What you need to do
Starting at the line that contains "680x596 pixels. How" and ending at the final line of the entries below, write out each line exactly as it appears, but omit the pictures.

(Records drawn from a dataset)

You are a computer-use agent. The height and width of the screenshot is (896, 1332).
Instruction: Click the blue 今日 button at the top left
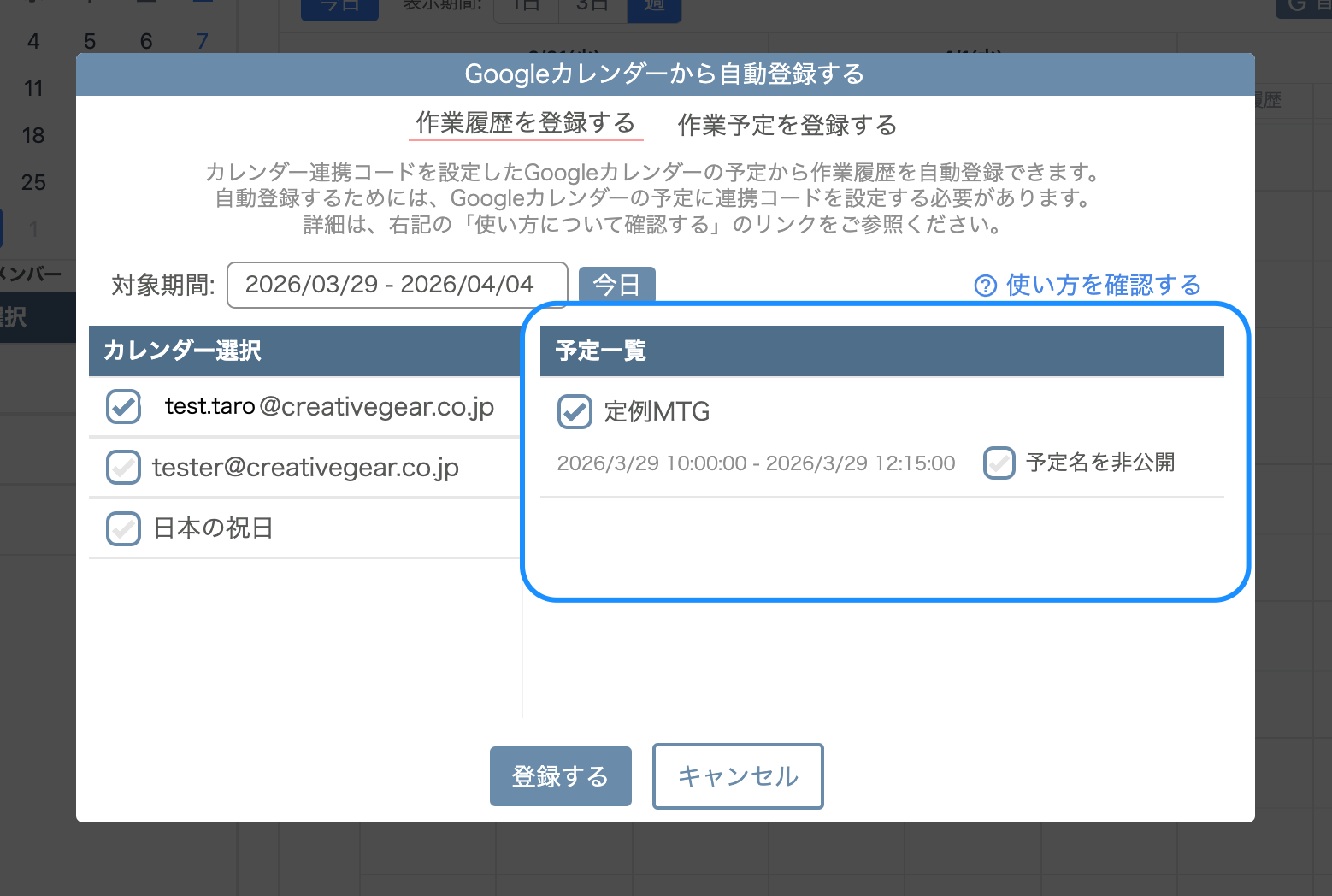pyautogui.click(x=339, y=7)
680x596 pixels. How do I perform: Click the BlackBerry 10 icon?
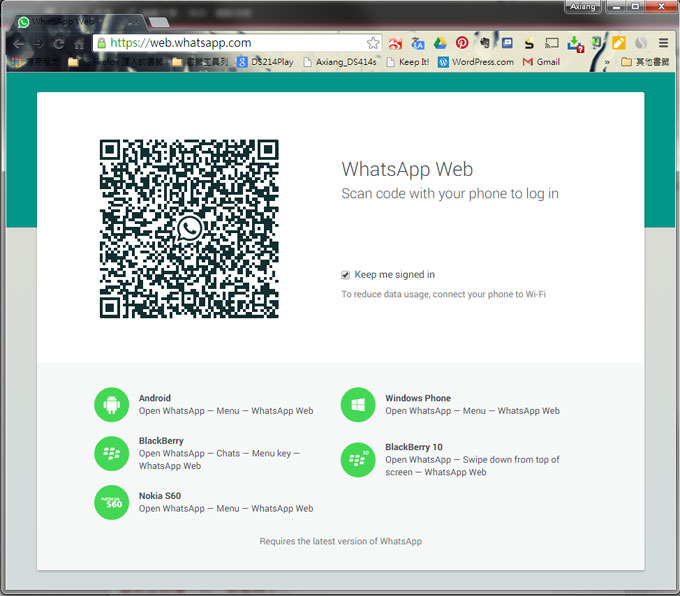click(x=358, y=459)
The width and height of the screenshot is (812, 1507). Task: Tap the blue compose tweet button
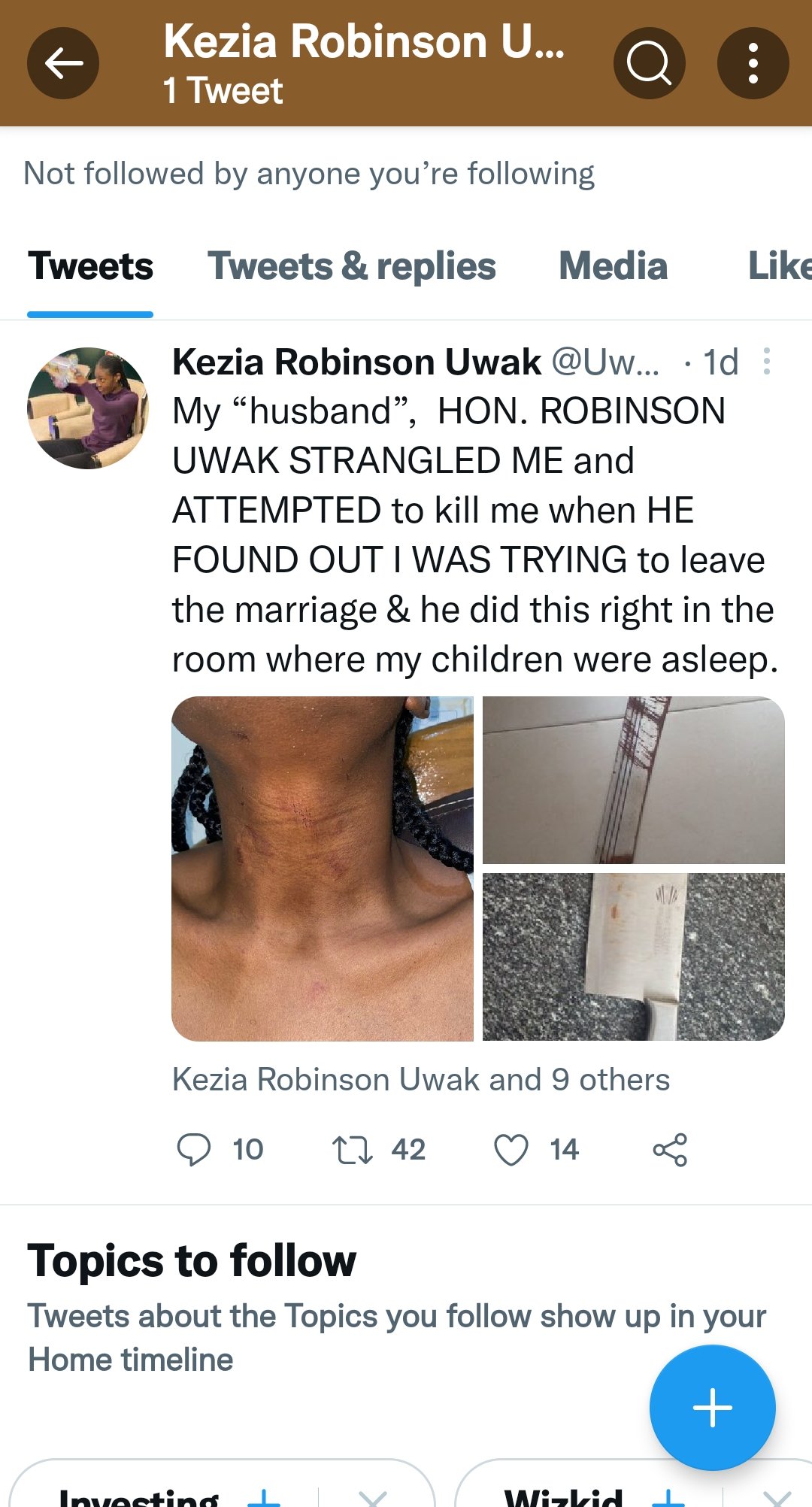coord(712,1408)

Result of the exercise
680x596 pixels. How do I perform: Click the BlackBerry 10 icon?
click(x=358, y=459)
The width and height of the screenshot is (812, 1507). Task: Tap the blue compose tweet button
coord(712,1408)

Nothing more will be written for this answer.